Parfum, accessoires, fringues: Saule nous confie ses secrets de style

Du haut de son 1,97 m, Saule est déjà content quand il trouve un vêtement à sa taille...
Si en plus ça lui plaît, c’est la fête ! Ancien punk, il est sensible à une bonne touche décalée. Par Anne-Sophie Kersten. Photos: Laetizia Bazzoni.

Les secrets de style de Saule

Ton style au quotidien ?

J’aime être très à l’aise et flotter dans mes vêtements, probablement un souvenir de l’époque où je jouais au basket, avec des shorts et des vareuses jusqu’aux genoux. C’est devenu plus facile grâce à Internet. Avant, c’était une horreur. Quand je rentre dans un magasin, mon premier réflexe c’est de dire : « Bon, il n’y aura probablement pas ma taille... »

Et quand tu dois être classe ?

En costard, à condition de pouvoir enfiler des baskets ou un élément qui donnera un côté alternatif. Comme les Keanu Reeves, Robert Downey Jr et Joachim Phoenix, toujours sapés un peu bobo, mais en Converse sous le costume. Des Converse, j’en ai plein, d’ailleurs. Mais pas de cravate ni de nœud pap ! Si j’étais obligé ? Au pire, avec un flingue sur la tempe, une cravate un peu fine, façon Pulp Fiction.

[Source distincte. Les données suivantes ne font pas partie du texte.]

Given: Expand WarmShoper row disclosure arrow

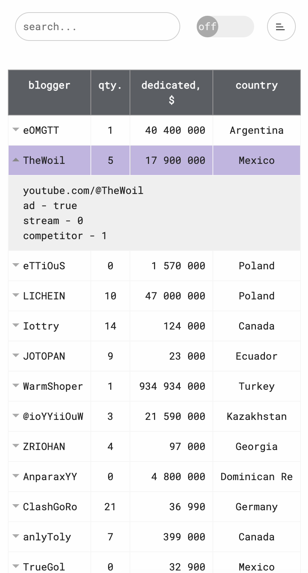Looking at the screenshot, I should [15, 386].
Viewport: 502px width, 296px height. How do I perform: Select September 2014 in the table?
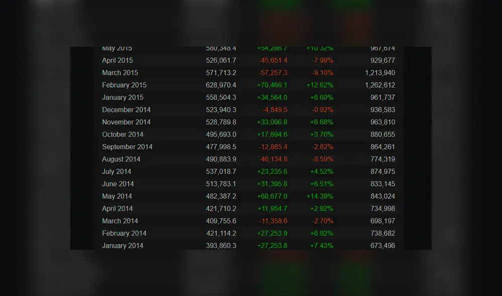coord(127,146)
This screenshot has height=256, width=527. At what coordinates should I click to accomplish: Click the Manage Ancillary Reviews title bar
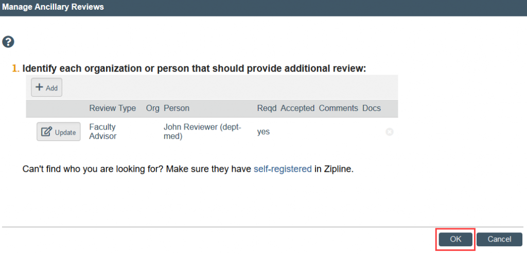[x=264, y=7]
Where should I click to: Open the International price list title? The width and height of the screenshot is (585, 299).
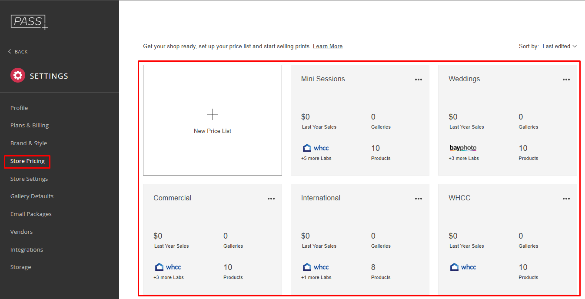(320, 198)
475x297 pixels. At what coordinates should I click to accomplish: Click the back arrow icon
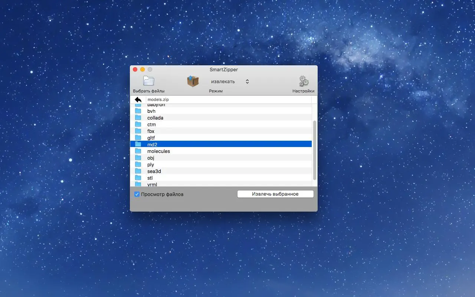(x=138, y=99)
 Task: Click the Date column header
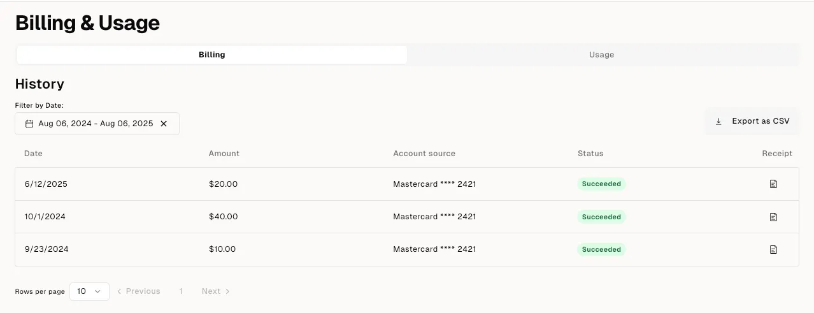(x=33, y=154)
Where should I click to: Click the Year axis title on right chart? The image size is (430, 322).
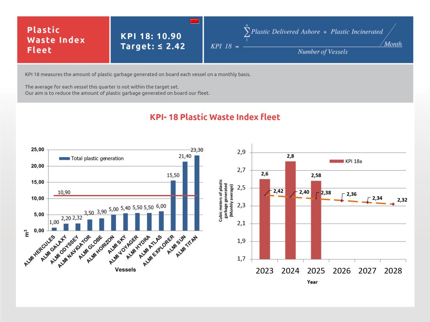click(x=312, y=282)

Je viens du punk hardcore et c’est le contraire de ce qu’on croit : ces looks-là sont très étudiés. Mon idéal, c’est Tim Burton, avec cette esthétique punk, foutraque, savant fou. Avec ma tignasse, on m’a d’ailleurs souvent appelé « Edward aux mains d’argent ».

Parfum, accessoires, fringues: Saule nous confie ses secrets de style

Tes cheveux ?

Longs, avec plein de gel. J’ai ce besoin de mettre le bordel, c’est comme ça que je me plais le plus. Ceci dit, j’ai trouvé une alternative au gel, plus agréable au toucher : la wax.

Tes chaussures ?

J’adore les baskets au style customisé. Je viens d’en acheter des montantes avec des taches comme des éclats de peinture. Moi qui adore dessiner, ça me parle. J’aime le côté « ça raconte une histoire ».

Un parfum ?

En ce moment, je porte A*men de Mugler.

Des bijoux ?

À une époque, je portais plein de bracelets. Ça m’est passé quand ma chérie m’a dit que, sur moi, ça ne faisait pas Johnny Depp mais Johnny Hallyday. À 30 ans, j’ai été très attiré par les piercings et les tatouages mais j’ai résisté grâce à la phrase : « Un tatou, c’est rock & roll à 30 ans, à 60, ça fait mal vieilli. » Ceci dit, sur Keith Richards, ça fait super.

Une pièce très toi en hiver ?

Un caban bleu marine et un kaki, pas façon militaire, plutôt façon marin. Avec un jeans cintré et des baskets.